** START Supplied data **

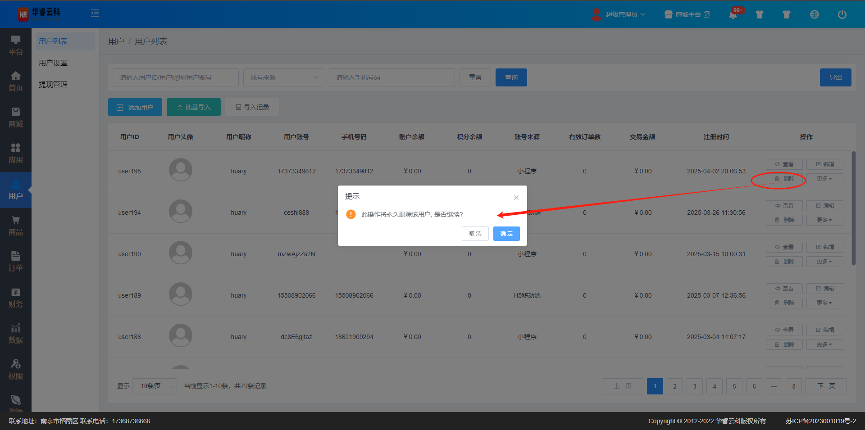Open the 10条/页 page size selector
This screenshot has width=865, height=430.
[155, 386]
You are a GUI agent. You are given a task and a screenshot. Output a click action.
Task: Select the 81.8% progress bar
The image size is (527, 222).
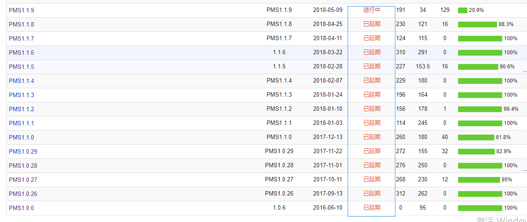476,137
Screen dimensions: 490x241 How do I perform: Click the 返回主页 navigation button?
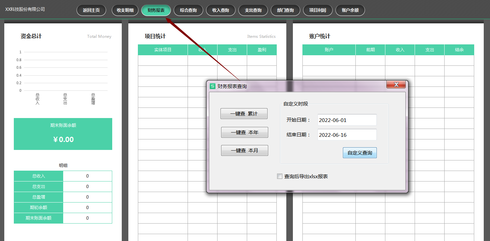coord(91,10)
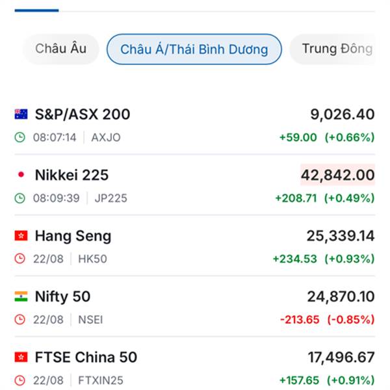Click the India flag icon beside Nifty 50

coord(21,296)
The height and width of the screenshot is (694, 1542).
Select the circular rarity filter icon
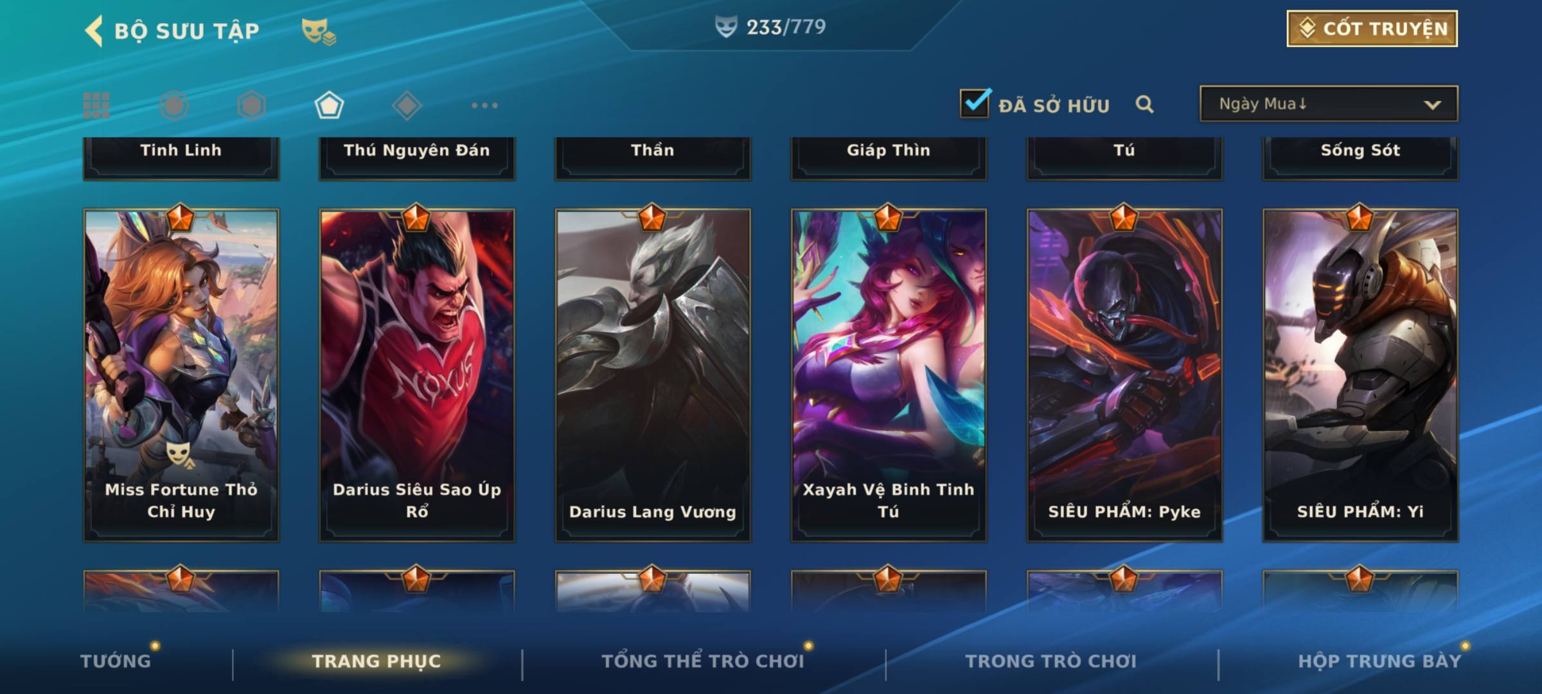[x=174, y=105]
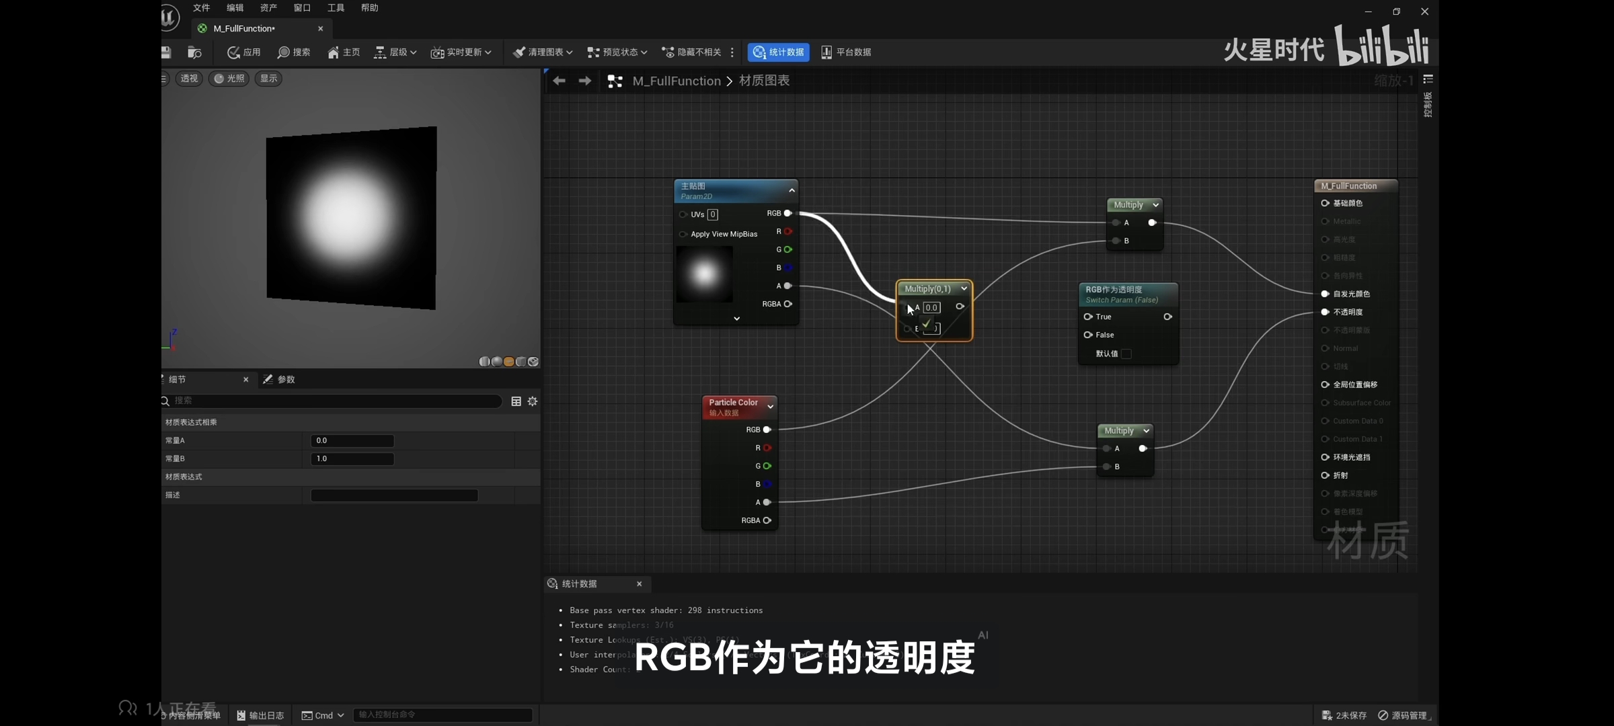Click the details panel settings gear icon
The height and width of the screenshot is (726, 1614).
pos(533,401)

** END Supplied data **

▶ Exercise aim
Edit the records from the line containing "Screen dimensions: 490x241" through the end of the records, replacing "circular" with "round" and keeping everything else unchanged. Leave the pictures out of your answer.

▶ Exercise output
Screen dimensions: 490x241 How do I perform: Click the 返回主页 navigation button?
coord(91,10)
Click the India flag icon beside Nifty 50

coord(21,296)
The height and width of the screenshot is (694, 1542).
Select the round rarity filter icon
[x=174, y=105]
Click the details panel settings gear icon
The height and width of the screenshot is (726, 1614).
pos(533,401)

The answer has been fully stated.